___ Given records ___
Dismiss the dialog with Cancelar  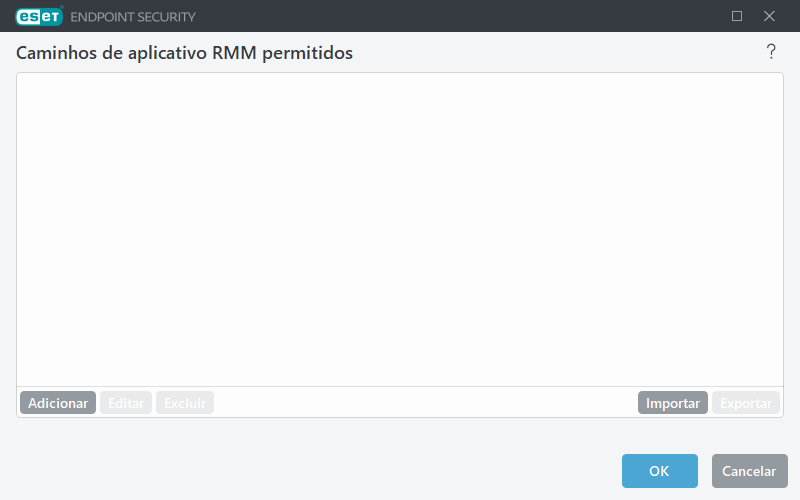(x=749, y=471)
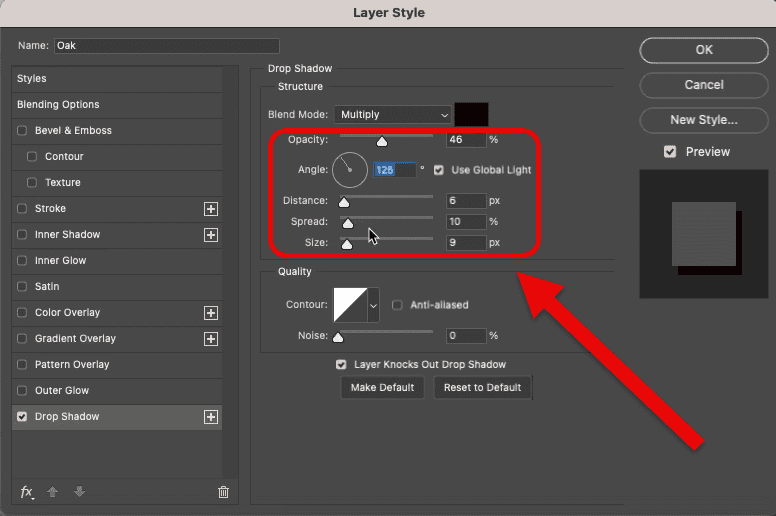Select the Styles list entry

[x=32, y=79]
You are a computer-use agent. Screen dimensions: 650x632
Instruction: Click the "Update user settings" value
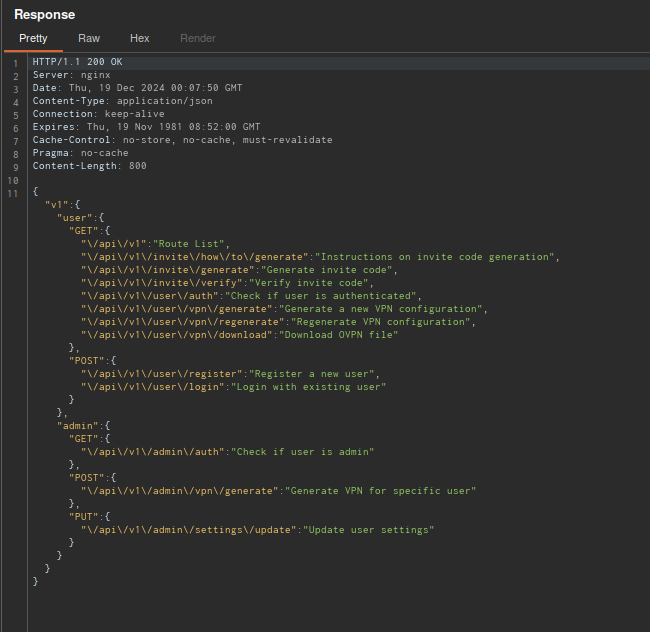tap(368, 530)
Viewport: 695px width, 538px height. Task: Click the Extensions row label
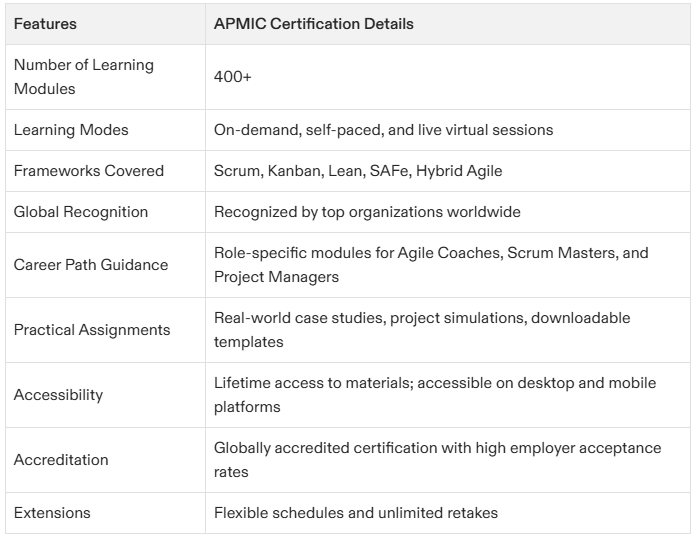coord(52,513)
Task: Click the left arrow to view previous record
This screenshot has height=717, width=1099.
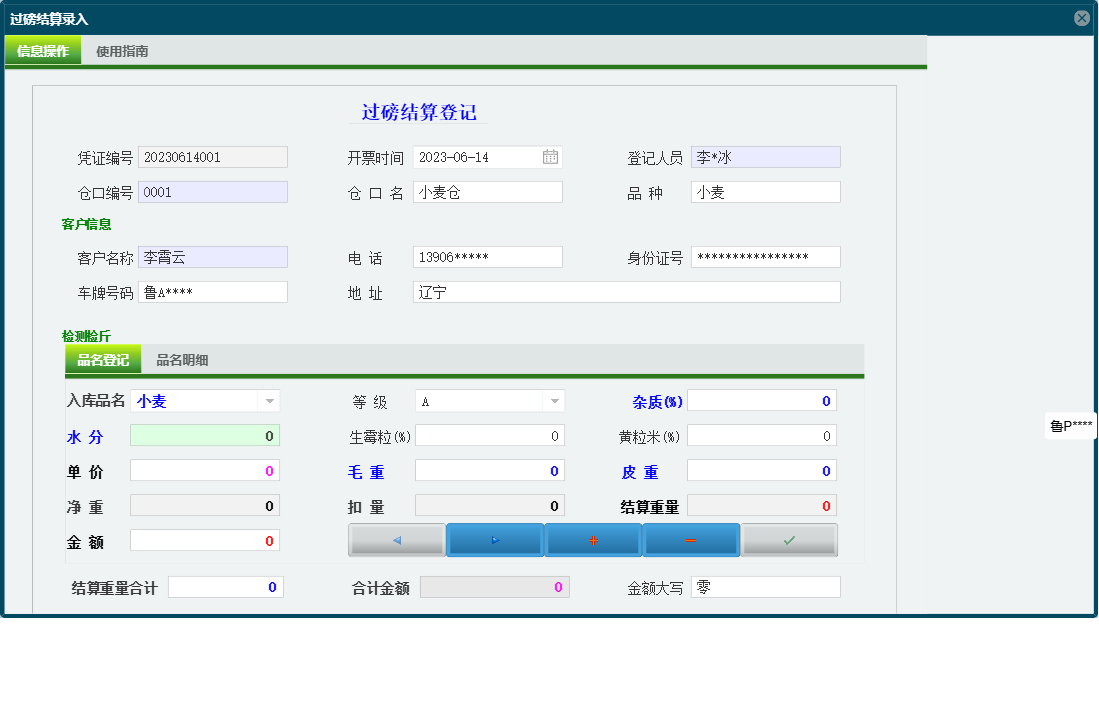Action: [x=395, y=539]
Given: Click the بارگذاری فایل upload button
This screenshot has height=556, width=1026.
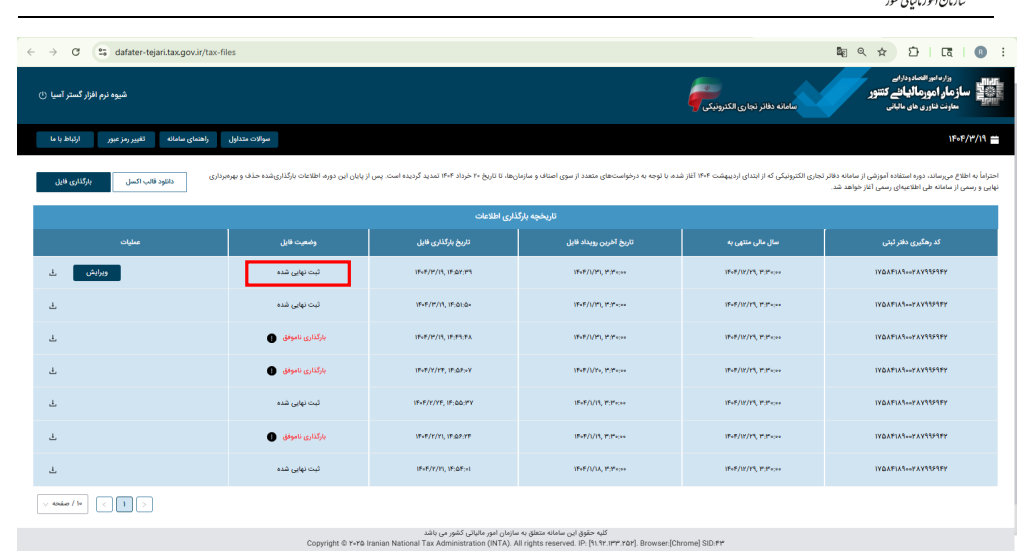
___
Exercise directions
Whatever pictures the records hold, omit them; give again exactly the lines from the one containing "Instruction: Click the" through the one containing "Given: Click the بارگذاری فایل upload button".

Solution for this exercise
Instruction: Click the "Update user settings" value
tap(368, 530)
Viewport: 695px width, 538px height. Task: Click the Extensions row label
coord(52,513)
Task: Click the left arrow to view previous record
This screenshot has height=717, width=1099.
Action: [x=395, y=539]
Given: Click the بارگذاری فایل upload button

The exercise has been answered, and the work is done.